Harvey sat up straight for a moment, put down his drink, grunted, reached over his belly to his ankle and raised his pants leg. I saw a sheath knife strapped to his ankle. He unhooked it, drew it, and began to pare his fingernails, all the while looking me over through bloodshot eyes. It had been a couple of weeks since he had put me to squirming in his presence, but now I could not say if he was friend or foe. He grunted.
“I guess,” I said, “SM/ONION may be a way of telling us to keep peeling the layers.”
“Fuck that noise.” He set down the knife to knock back half of a new martini. “I don’t intend to wait another two weeks to discover that this son of a bitch has still another cryptonym. Either he’s a heavyweight, or somebody’s in total panic of me. I smell VQ/WILDBOAR in the woodshed.”
“Wolfgang?”
“You bet. Do you think Wolfgang could be with ONION in London?” He mused on this long enough to snort. “All right.
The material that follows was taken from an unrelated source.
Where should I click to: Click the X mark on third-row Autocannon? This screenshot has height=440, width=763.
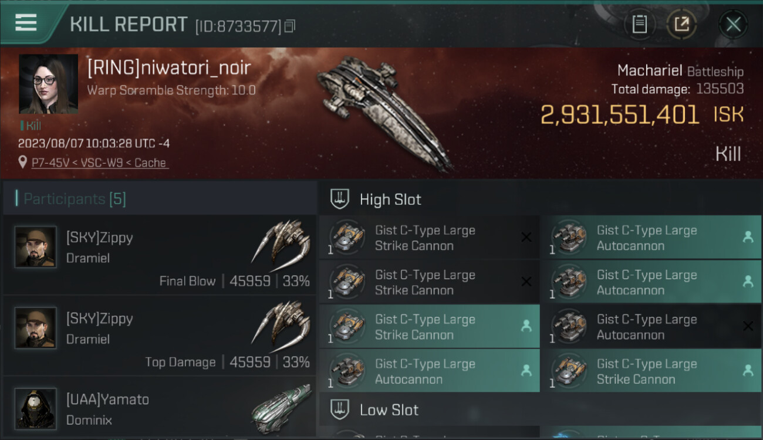(x=748, y=326)
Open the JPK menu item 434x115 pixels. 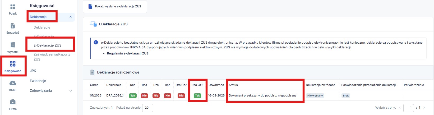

We’re going to tie you in to a couple of our effectives in London. Tomorrow morning, you start calling them. If KU/CLOAKROOM assumes that he can hide in London, he is going to learn what a ream-job is all about.”
“Yessir.”
“Don’t look so unhappy, Hubbard. Hard work never killed an honest intelligence operator.”
“Check.”
“See me here for breakfast seven o’clock.”
With that, he put the knife back in its sheath, picked up his glass, and fell asleep. Sound asleep. I could be certain of this because the hand that held his martini did a quarter-roll of the wrist and emptied out his drink on the rug. He began to snore.